ESCRITA E PODER *

 

  "Ali onde está o perigo, aí cresce a 

possibilidade de salvação"

Hölderlin

 

 

            No passado, o Poder era considerado pelo artista de um modo geral como algo natural, universal, daí sua dificuldade em ultrapassar os valores e ideologias da classe dominante. Na Antiga Idade Média, alguns escritores buscaram construir suas obras nos ideais de justiça, humanização, igualdade. Apesar disso, a ideologia da classe dominante se revela e transparece em suas obras, de alguma maneira.
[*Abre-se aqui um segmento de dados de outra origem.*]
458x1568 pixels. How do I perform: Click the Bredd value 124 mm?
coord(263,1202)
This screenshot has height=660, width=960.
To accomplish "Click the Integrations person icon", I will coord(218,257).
            A partir do séc. XV, e bem mais no século passado, o inconformismo começa a se manifestar no campo artístico. A arte literária em especial passa a ser um reduto para/de contestação do Poder. A partir do Renascimento, esta busca se faz mais consciente, amplia-se no séc. XIX  e atinge seu apogeu no séc. XX.

            O discurso literário coloca o homem diante de si mesmo e do outro. O ser, sabemos com Heidegger, é relacional. Ele se compreende e elucida na relação: ser no mundo, ser com os outros.

            Nossa cultura, a brasileira, formou-se e firmou-se com e no comprometimento servil das chamadas elites com o colonizador. A literatura, bem como a produção intelectual e artística, de um modo geral, apresentava os personagens e o povo fora de suas tensões e conflitos. Criou-se e propagou-se entre nós o mito do povo cordato, na sua índole pacífica, na pregação da “ordem e progresso”.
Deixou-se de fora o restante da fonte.